Les débuts d'un enfer
C'est fou de se dire que, d'une petite erreur de ma part et d'une avancée de la sienne, j'ai pu voir ma vie devenir un enfer. On mange tranquillement comme on le fait d'habitude et puis voilà qu'on la voit « Elle », si belle, si mince, accrochée à son bras.
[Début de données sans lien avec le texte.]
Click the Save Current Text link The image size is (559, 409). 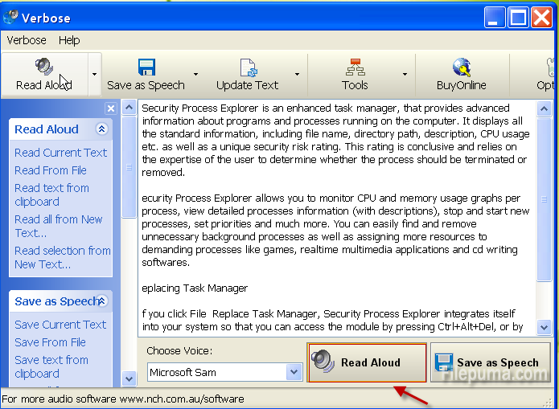[x=60, y=325]
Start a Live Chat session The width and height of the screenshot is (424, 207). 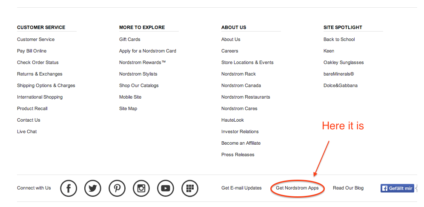click(27, 131)
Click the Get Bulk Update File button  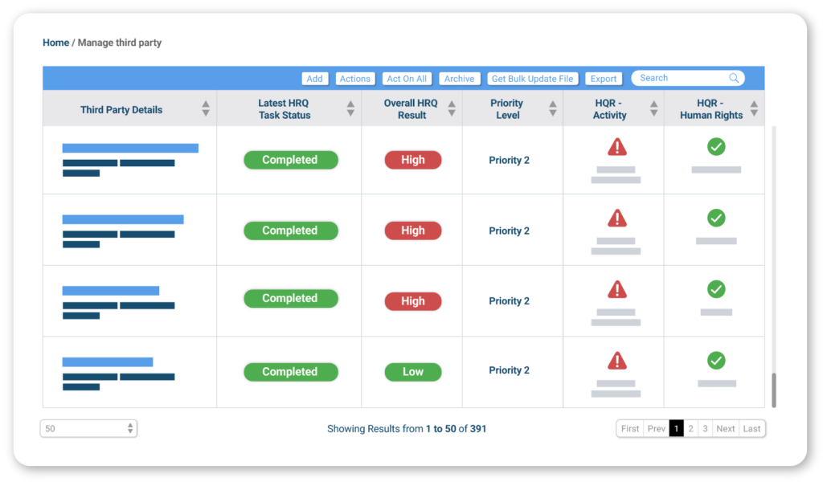coord(532,79)
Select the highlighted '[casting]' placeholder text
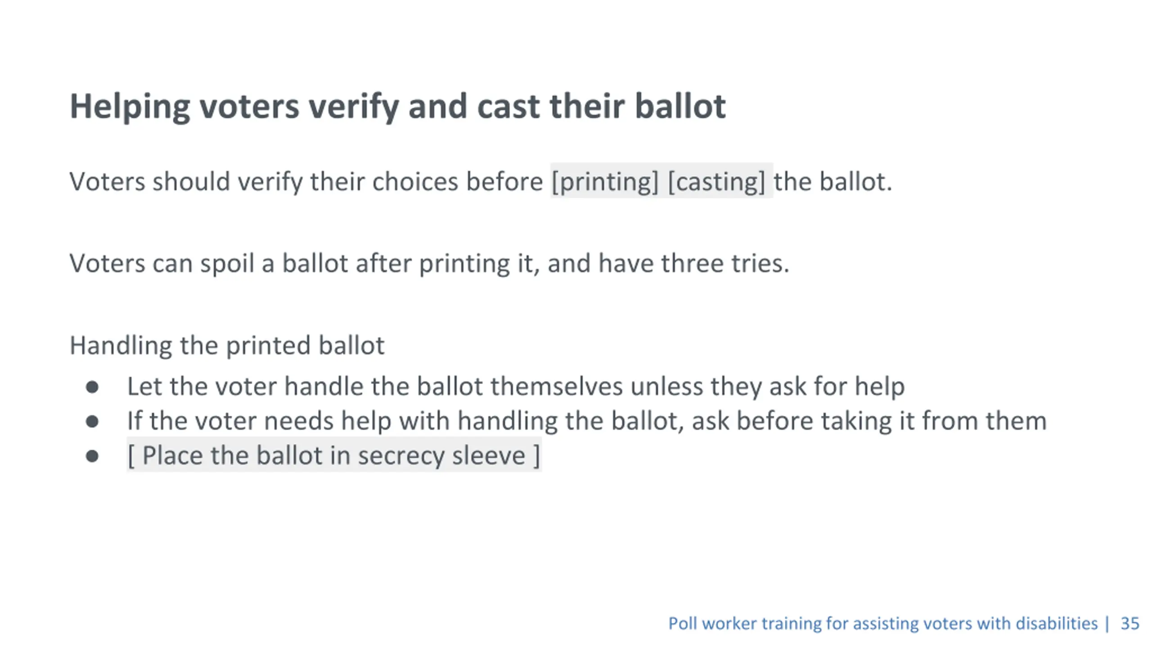The image size is (1152, 648). click(716, 182)
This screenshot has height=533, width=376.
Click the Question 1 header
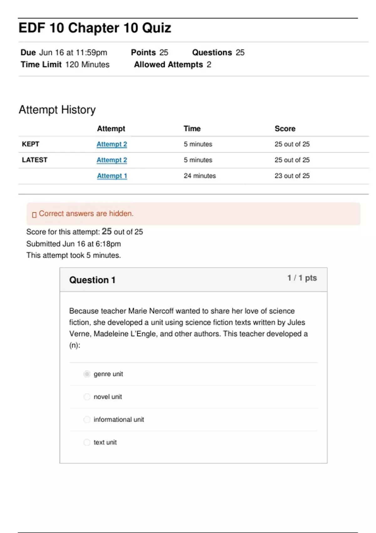click(92, 280)

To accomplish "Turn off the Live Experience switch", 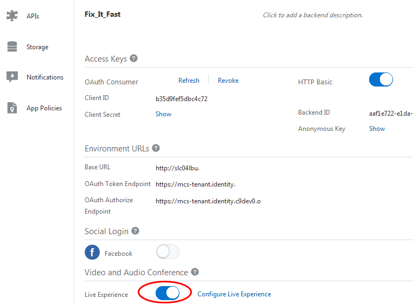I will tap(167, 293).
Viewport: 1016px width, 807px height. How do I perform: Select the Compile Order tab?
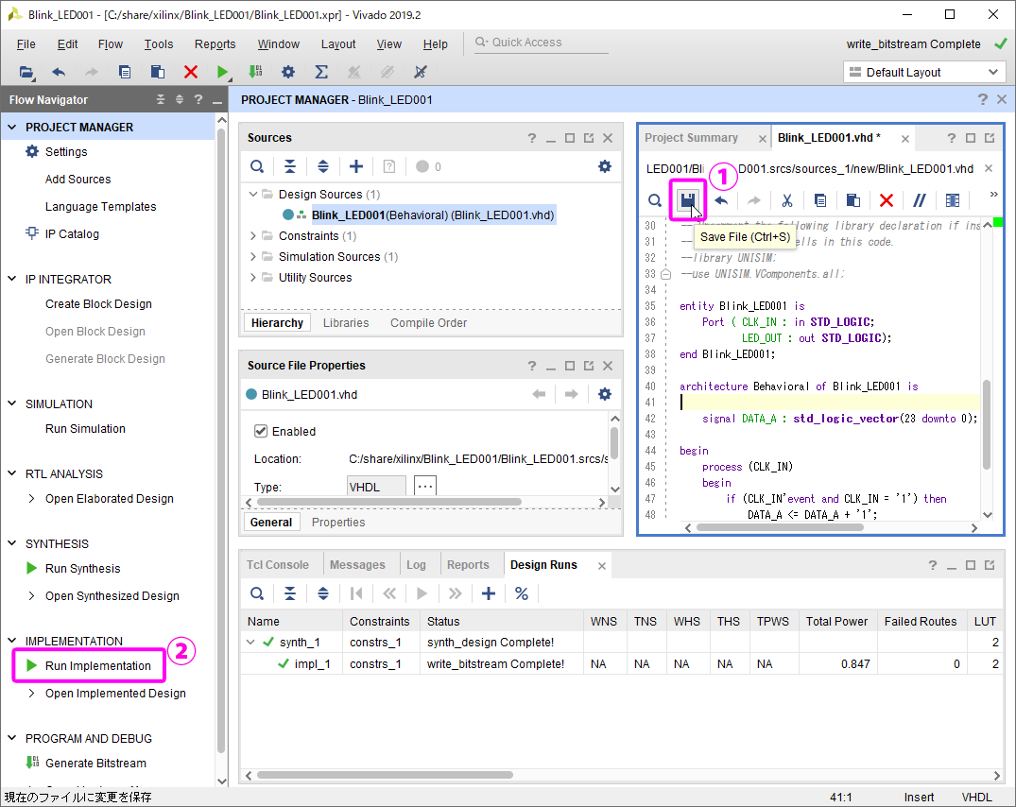click(428, 323)
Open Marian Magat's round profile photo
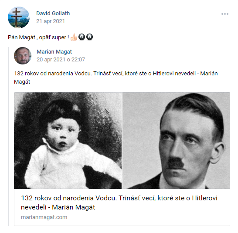 [x=23, y=56]
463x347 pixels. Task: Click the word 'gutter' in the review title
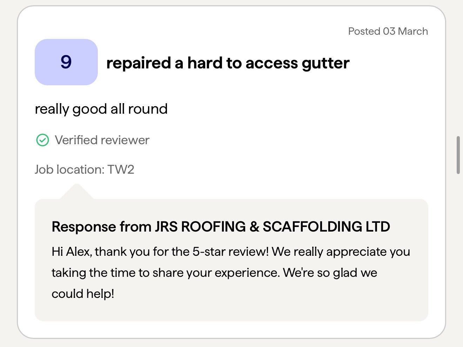326,63
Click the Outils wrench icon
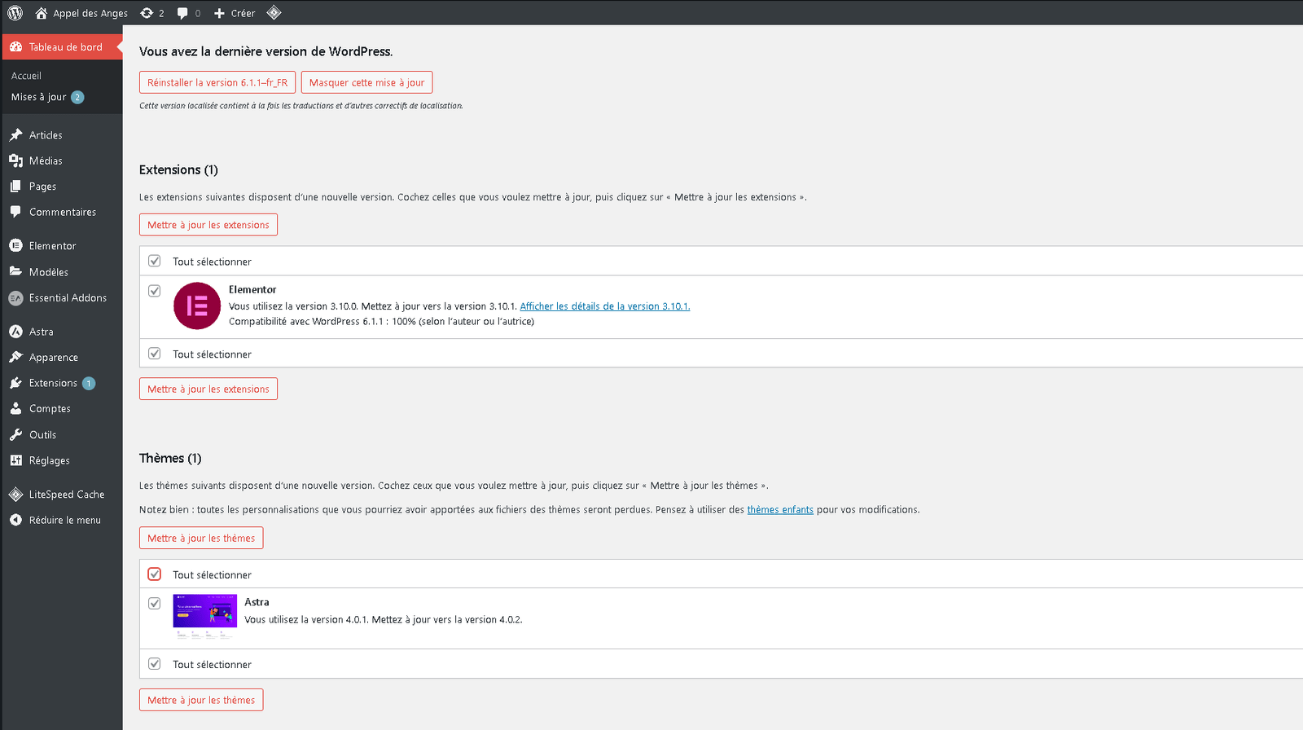1303x730 pixels. (x=15, y=434)
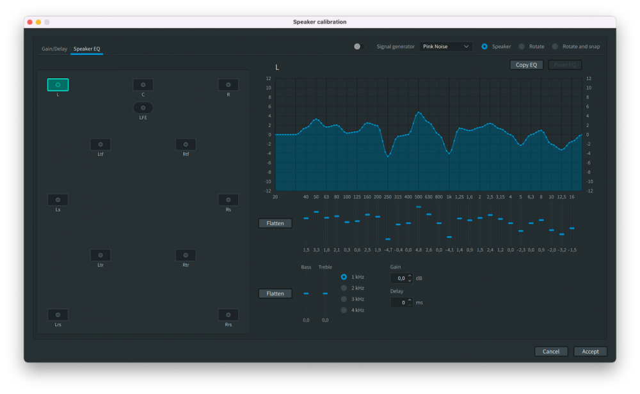Switch to the Gain/Delay tab
Screen dimensions: 640x394
[x=54, y=49]
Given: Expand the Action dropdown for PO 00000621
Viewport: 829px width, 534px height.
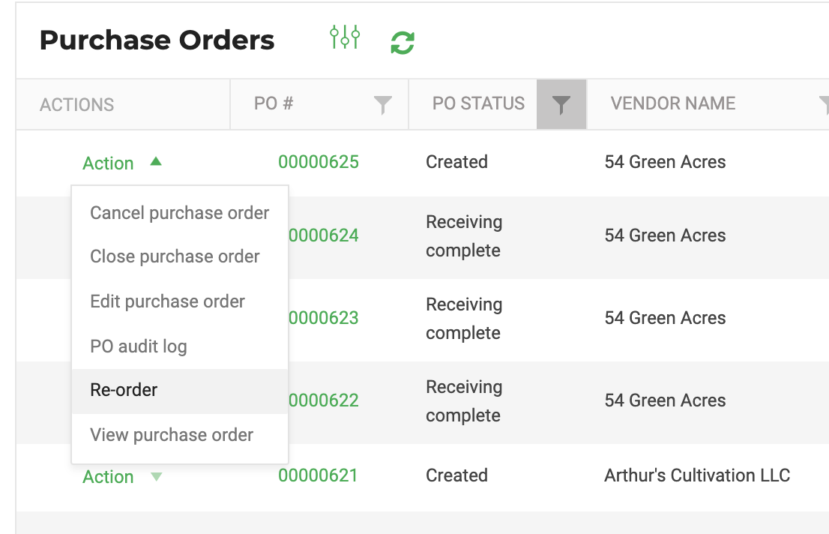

En rentrant le soir, on se regarde dans le moindre petit reflet, je me regarde dans le moindre petit reflet... Je me déshabille face à cette ennemie, la glace. Je me regarde nue et fais rouler mes doigts boudinés le long de cette route de graisse qui est mon ventre. Je remonte sur cette trop petite poitrine — si elle était plus grosse peut-être que je m'accepterais, mais là c'est plus possible. Je redescends sur mes cuisses de cycliste et plante mes ongles dans toute cette graisse en espérant qu'elle s'en ira, mais je n'ai eu le droit qu'à de grandes marques rouges.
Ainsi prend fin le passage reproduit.